▶ **What is expected**
Output everything in the listing exactly, with no line missing.
*** Begin section ***
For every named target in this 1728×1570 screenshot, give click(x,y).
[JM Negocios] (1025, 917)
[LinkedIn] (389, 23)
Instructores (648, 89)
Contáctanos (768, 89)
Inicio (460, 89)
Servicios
*** End section ***
▶ **Response to this exercise**
For every named target in this 1728×1570 screenshot, give click(x,y).
[JM Negocios] (1025, 917)
[LinkedIn] (389, 23)
Instructores (648, 89)
Contáctanos (768, 89)
Inicio (460, 89)
Servicios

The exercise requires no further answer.